1.1.2 主要儀器 PCR 儀為ABI公司產(chǎn)品，凝膠電泳儀和熒光定量PCR儀為Bio-Rad公司產(chǎn)品，熒光倒置顯微鏡為尼康公司產(chǎn)品。

1.2 方法

1.2.1 LPAR1基因的克隆 從人胃癌細胞BGC-803提取總RNA，以反轉(zhuǎn)錄得到的產(chǎn)物為模板，基因庫查找編碼人LPAR1的mRNA序列，用primer 5軟件設(shè)計引物，序列如下：上游引物P1：5'-CTCGAGATGGCTGCCATCTCTACTTC-3'，下游引物P2：5'-GGATCCCTAAACCACAGAGTGGTCATTG-3'（上海生工生物有限公司合成），其中下劃線為XhoⅠ和BamHⅠ酶切位點；擴增長度1107bp。PCR 反應(yīng)體系 ：上游引物（10μmol/L）1.5μL，下游引物（10μmol/L）1.5μL，雙蒸水 31.5μL，10×GC Enhance 5μL，dNTPs（各 2.5mmol/L）4μL，10×TranStart Taq Buffer 5μL，TranStart Taq DNA polymerase 0.5μL，模板 1μL。反應(yīng)條件 ：94℃預(yù)變性5min；94℃變性 30s，58℃退火 30s，72℃延伸 60s，30個循環(huán)；最后再于72℃延伸10min。擴增產(chǎn)物進行瓊脂糖凝膠電泳，純化回收 PCR產(chǎn)物，回收產(chǎn)物與pCR2.1載體連接，連接產(chǎn)物轉(zhuǎn)化DH5α大腸桿菌感受態(tài)細胞，藍白斑篩選陽性（pCR2.1-LPAR1）克隆，送測序。
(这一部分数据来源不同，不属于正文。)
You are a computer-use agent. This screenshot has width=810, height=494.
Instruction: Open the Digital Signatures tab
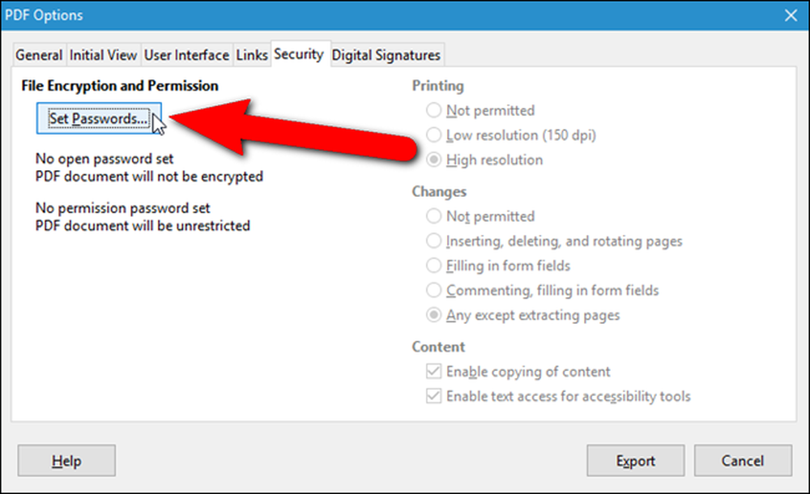[x=386, y=55]
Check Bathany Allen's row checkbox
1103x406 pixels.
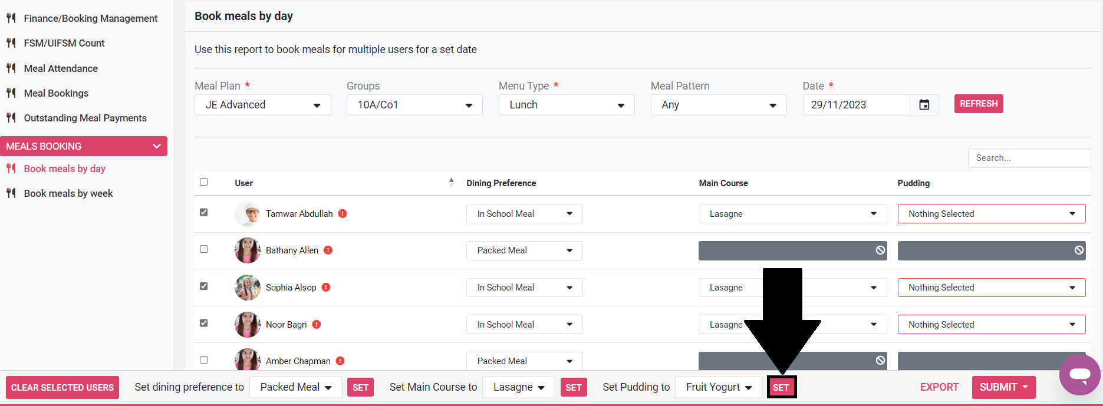pos(204,249)
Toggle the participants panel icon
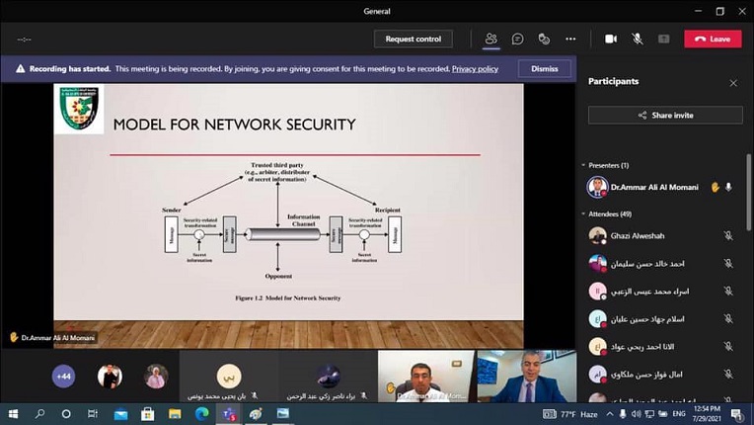754x425 pixels. tap(490, 39)

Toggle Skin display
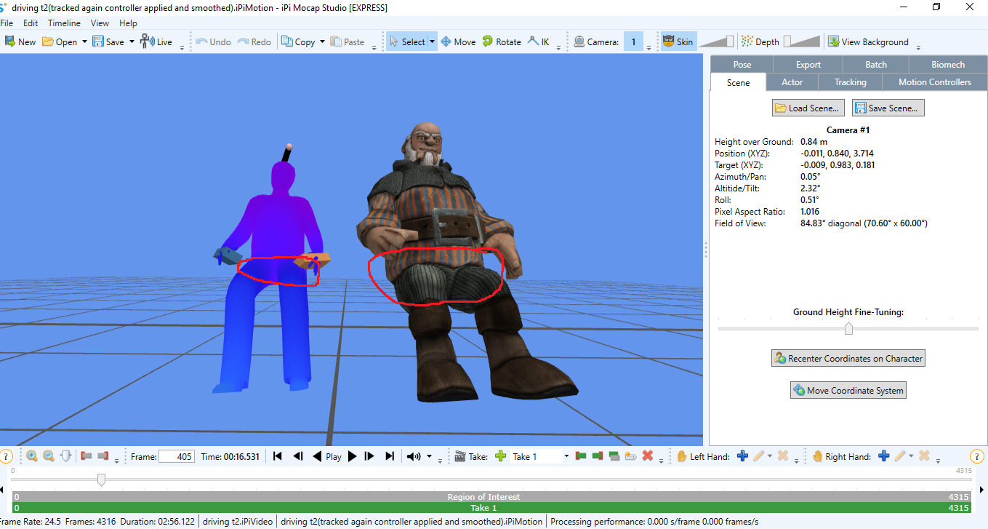coord(678,41)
1.2.2 構(gòu)建表達載體 用XhoⅠ、BamHⅠ雙酶切pCR2.1-LPAR1與pIRES2-EGFP載體，酶切產(chǎn)物回收后用T4 DNA連接酶在16℃連接過夜，連接產(chǎn)物轉(zhuǎn)化DH5α大腸桿菌感受態(tài)細胞，挑取陽性克隆PCR鑒定，送測序。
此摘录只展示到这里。